> _Ausgangstext_
------------------------------------
101 Böllerschüsse aus 20 Kanonen geben in Wien die Geburt bekannt: Kaiserin Elisabeth (genannt Sissi) hat 20 Kilometer entfernt, auf Schloss Laxenburg in Niederösterreich, einen Jungen bekommen, den ersten Habsburger Kronprinzen seit 65 Jahren. Aber die Mutter kümmert sich kaum um den kleinen Rudolf. Während sie auf Korfu und Madeira weilt, erhält der Kronprinz ab dem dritten Lebensjahr Unterricht in Religion, Tschechisch und Ungarisch, Rechnen und Schreiben. Außerdem muss er exerzieren, reiten, schießen. Rudolf ist kränklich, nervös. Darum wird, als er sechs ist, ein Generalmajor als Erzieher bestellt. Der verordnet Kaltwassergüsse und nächtliches Erschrecken mit Pistolenschüssen - zur Abhärtung. Jetzt greift Elisabeth ein: Sie setzt durch, dass ihr Sohn andere, liberale Lehrer erhält - darunter auch Juden.

Tatsächlich entwickelt sich Rudolf zu einem ungewöhnlichen Thronfolger: Er hängt revolutionären Ideen an, träumt davon, eher Präsident einer Republik als Monarch zu sein. Den Einfluss der Kirche auf den Staat lehnt er ab. Als 1883 ein Gesetz im Vielvölkerstaat Juden und Protestanten den Zugang zum Schuldienst verweigert, protestiert Rudolf: "Der Staat muss alle Konfessionen gleich behandeln. Durch ein Mächtigwerden der katholischen Hierarchie hat uns bis jetzt immer nur Unglück geblüht." Kaiser Franz-Josef reagiert auf solche Ansichten, indem er seinen Sohn systematisch von jeder politischen Verantwortung fern hält. Statt dessen darf er schreiben - aber nur anonym veröffentlichen - und mit dem Tierforscher Alfred Brehm ausgedehnte Forschungsreisen unternehmen. Rudolfs Lieblingsthema: Vögel.
------------------------------------
> _Vorliegende Daten_
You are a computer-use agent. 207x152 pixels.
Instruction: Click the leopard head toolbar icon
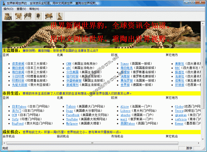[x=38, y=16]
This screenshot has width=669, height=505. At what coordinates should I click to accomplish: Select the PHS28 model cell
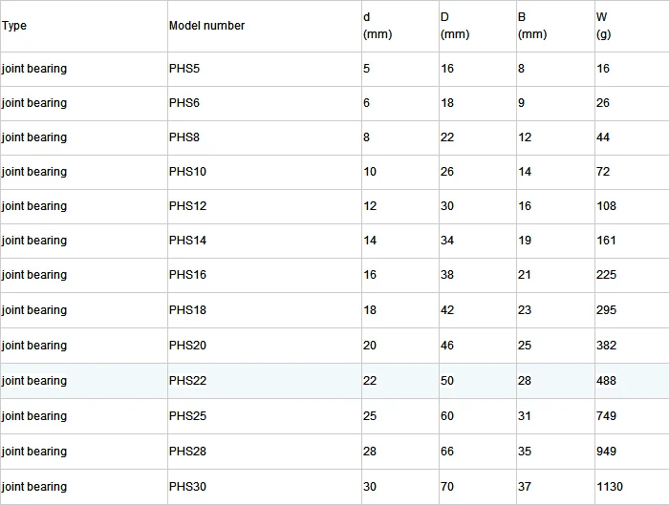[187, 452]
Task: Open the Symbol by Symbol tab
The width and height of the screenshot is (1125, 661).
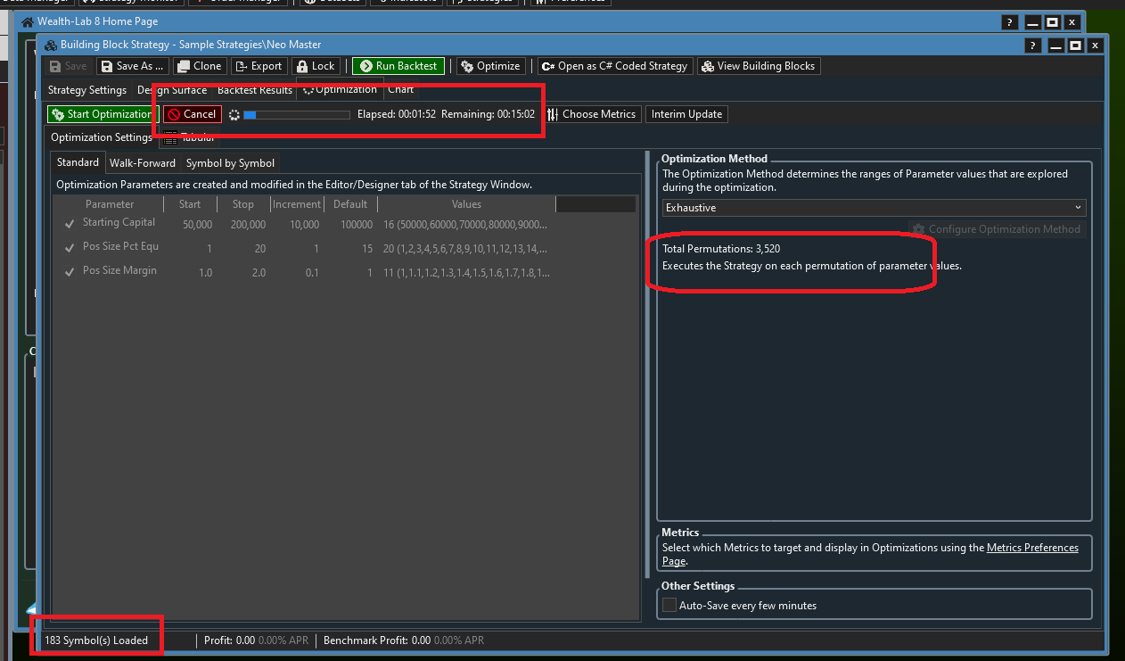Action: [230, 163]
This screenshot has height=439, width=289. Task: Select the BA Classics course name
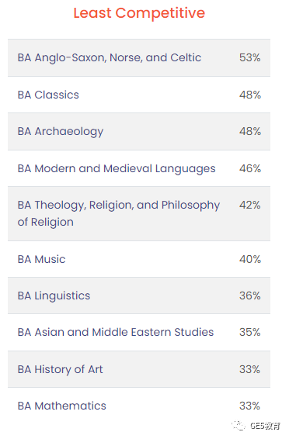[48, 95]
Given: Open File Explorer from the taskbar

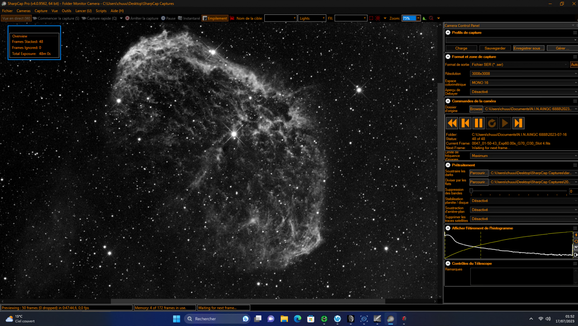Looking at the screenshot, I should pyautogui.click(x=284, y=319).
------------------------------------
> _Aufgabenstellung_
Bearbeite den Text über Kronprinz Rudolf: Gib den Abschnitt zwischen „101 Böllerschüsse aus“ und „darunter auch Juden.“ einschließlich wieder und ersetze darin „Generalmajor“ durch „Oberst“.

> _Lösung_
101 Böllerschüsse aus 20 Kanonen geben in Wien die Geburt bekannt: Kaiserin Elisabeth (genannt Sissi) hat 20 Kilometer entfernt, auf Schloss Laxenburg in Niederösterreich, einen Jungen bekommen, den ersten Habsburger Kronprinzen seit 65 Jahren. Aber die Mutter kümmert sich kaum um den kleinen Rudolf. Während sie auf Korfu und Madeira weilt, erhält der Kronprinz ab dem dritten Lebensjahr Unterricht in Religion, Tschechisch und Ungarisch, Rechnen und Schreiben. Außerdem muss er exerzieren, reiten, schießen. Rudolf ist kränklich, nervös. Darum wird, als er sechs ist, ein Oberst als Erzieher bestellt. Der verordnet Kaltwassergüsse und nächtliches Erschrecken mit Pistolenschüssen - zur Abhärtung. Jetzt greift Elisabeth ein: Sie setzt durch, dass ihr Sohn andere, liberale Lehrer erhält - darunter auch Juden.